Die neuen Juwe Schmuckstücke sind ja sowiet ich rausgefunden habe ein rnd Dropp bei bestimmten NPC's .. In erster linie intresiert mich hier die Tank Variante 

Figur- Iderner Wächter !

Wenn mann den buffed Links folgt findet mann einige NPC'S die das "Start Item" Droppen... Nun meine Frage : Hat wer bei den dort aufgefährten NPC'S schon son dropp gehabt?

Ich kille seit Stunden nun im Schattenhochland die NPC'S aber nix.....


----------



## tear_jerker (14. Dezember 2010)

beide Figuren , also Eber und Wächter, sind bei mir im steinernen kern beim normalen Questfluss gedroppt.

edit: nicht der Kern sondern Tiefenheim


----------



## RedShirt (14. Dezember 2010)

Waren beide in ner Ini glaub ich bei mir.

Aber mach Dir nix draus, viele finden die auch nicht. Ich hab frühzeitig meinen Juwe auf 475 gebracht, erst ab da droppen die Dinger anscheinend. War außerdem beim Trash, nicht bei Bob dem DropNPC.


----------



## Evolaey (14. Februar 2011)

ALso bei mir haben die angefangen mit skill 500 ztu droppen, zuerst der caster schmuck, dann der eber und dann hier der wächter - ganz normal beim questen & dailys.


----------



## Phribos (14. Februar 2011)

Gibt es so einen Thread nicht schon?
Bring Juwe auf 475 und queste einfach drauflos oder hau Mobs ab Schattenhochland, dann kommen die schon..

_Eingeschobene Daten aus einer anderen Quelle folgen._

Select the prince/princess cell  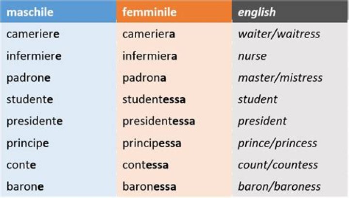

Ich hatte die ersten beiden schon nach 3 Mobs, kann so wild also nicht sein (wenn Du Juwe auf 475 hast)!

Gruß
Chamallow


----------



## Gazeran (14. Februar 2011)

Der Thread ist 2 Monate Alt oO
Ich glaube hier ist kein Diskussionsbedarf mehr.


----------



## Natálya (26. April 2011)

Droppen da gleich die fertigen Schmuckstücke, ohne, dass man was herstellen muss?


----------



## Muh-Q (26. April 2011)

Es dropt die Vorlage mit der man sich die Bop-Schmuckstücke herstellen kann.


----------